便秘がある高齢者は認知機能の低下が速い。認知機能スコアが2.7倍速く悪化

日経ビジネスより

慢性的な便秘がある高齢者は、そうでない人に比べて認知機能の低下が速いことが、東北大学の研究者らが行った研究によって明らかになりました。

慢性の便秘は健康な人にも見られますが、高齢者ではその割合が高くなります。近年、便秘の患者では、腸内細菌叢に変化が見られることが示され、腸内細菌叢が便秘の発症や持続に関係するのではないかと考えられるようになっています。

アルツハイマー病患者にも腸内細菌叢の組成の変化が観察されており、腸内細菌叢の変化は、炎症反応などを介して中枢神経にダメージを与えることが示唆されています。

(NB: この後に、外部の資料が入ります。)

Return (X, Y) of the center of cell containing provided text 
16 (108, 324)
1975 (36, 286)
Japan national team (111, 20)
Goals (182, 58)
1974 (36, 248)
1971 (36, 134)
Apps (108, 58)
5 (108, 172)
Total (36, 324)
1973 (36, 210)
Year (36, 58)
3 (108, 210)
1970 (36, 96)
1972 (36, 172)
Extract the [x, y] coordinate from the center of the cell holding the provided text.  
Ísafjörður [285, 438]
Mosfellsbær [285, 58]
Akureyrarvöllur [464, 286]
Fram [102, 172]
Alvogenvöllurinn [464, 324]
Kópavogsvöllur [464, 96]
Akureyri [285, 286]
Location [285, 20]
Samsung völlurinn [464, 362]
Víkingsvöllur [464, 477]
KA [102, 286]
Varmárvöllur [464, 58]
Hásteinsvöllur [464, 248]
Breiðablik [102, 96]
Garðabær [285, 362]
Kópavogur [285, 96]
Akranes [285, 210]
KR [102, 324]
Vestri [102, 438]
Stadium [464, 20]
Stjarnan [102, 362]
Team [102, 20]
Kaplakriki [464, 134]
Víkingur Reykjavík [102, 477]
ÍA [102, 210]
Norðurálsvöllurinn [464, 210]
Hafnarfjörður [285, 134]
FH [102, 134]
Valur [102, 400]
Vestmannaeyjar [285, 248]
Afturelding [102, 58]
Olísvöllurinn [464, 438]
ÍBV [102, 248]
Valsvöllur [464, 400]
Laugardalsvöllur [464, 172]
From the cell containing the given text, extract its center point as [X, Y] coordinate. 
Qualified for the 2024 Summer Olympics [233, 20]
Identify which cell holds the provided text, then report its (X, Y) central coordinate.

アルツハイマー病が進行すると、患者の水分摂取と身体活動が減少するために、便秘が悪化することも知られていました。

近年注目されている、腸の機能と脳の機能は互いに影響を及ぼしあうとする「脳腸相関」と呼ばれる状態が、アルツハイマー病の発症と進行に重要な役割を果たすと考えられてはいますが、どのようなメカニズムが背景にあるのかは明らかではありません。

今回は、既にアルツハイマー病または軽度認知障害と診断されている、便秘がある人たちと、便秘ではない人たちの間で、認知機能の低下速度に差があるかどうかを比較しました。2015年1月から2020年12月までの期間に、東北大学病院のもの忘れ外来を初めて受診した328人をスクリーニングしました。

アルツハイマー病またはMCIと診断された患者で、2021年12月までの期間に、頭部MRI検査と神経心理学的検査を6~46カ月間隔で2回受けており、分析に必要な情報がそろっていた84人(平均年齢77.4歳、男性が36人)を選びました。

認知機能の評価には、認知症スクリーニング検査のグローバルスタンダードであるMMSEの日本語版と、アルツハイマー病による認知機能障害を評価するADAS-Cogの日本語版を用いました。海馬の体積の縮小とDWMLの増大は、認知機能低下リスクの上昇を意味します。

対象となった84人のうち、8人が一人暮らしで、20人が介護サービスを利用していました。アルツハイマー病と診断された38人は、全員が認知症治療薬の処方を受けていました。便秘患者20人のうち13人には、下剤または整腸剤が処方されていました。便秘あり群となし群で、女性の割合、平均年齢、学歴には差はなく、両群に含まれていたアルツハイマー病患者の割合や、初回受診時に重症の認知機能低下が認められた患者の割合も同様でした。

初回受診時点で行われた血液検査の結果も両群間でほぼ同様でしたが、唯一の例外は、主に腸の粘膜細胞から分泌され、脳血管疾患と認知症に関係することが示唆されている、ホモシステインの値でした。便秘あり群が14.6nmol/mL、便秘なし群は11.5nmol/mLと、前者のほうが有意に高くなっていました。

MMSEのスコアについては、両群ともに2回目の測定の結果が初回から変化しておらず、経時的な低下傾向は見られませんでした。ADAS-Cogのスコアには経時的な上昇が認められ、上昇レベルは、便秘あり患者が1年あたり2.3544ポイント、便秘なし患者では0.8592ポイントでした。

この結果は、便秘あり群では、便秘なし群に比べ、認知機能の低下が2.7倍速いことを示唆します。

まず、海馬の体積の年間減少量には差は見られませんでした。年間変化量は、便秘あり群が24.48mL、便秘なし群は14.83mLで、便秘あり群ではDWMLの増大が1.65倍速く生じていました。得られた結果は、便秘が、認知機能の低下の加速と、DWMLの増大の加速に関係することを示しました。

この研究が対象とした人数は少なく、統計学的な検出力は高くなかったため、「より大規模な集団を追跡する研究を行って、今回得られた結果を確認する必要がある」と著者らは述べています。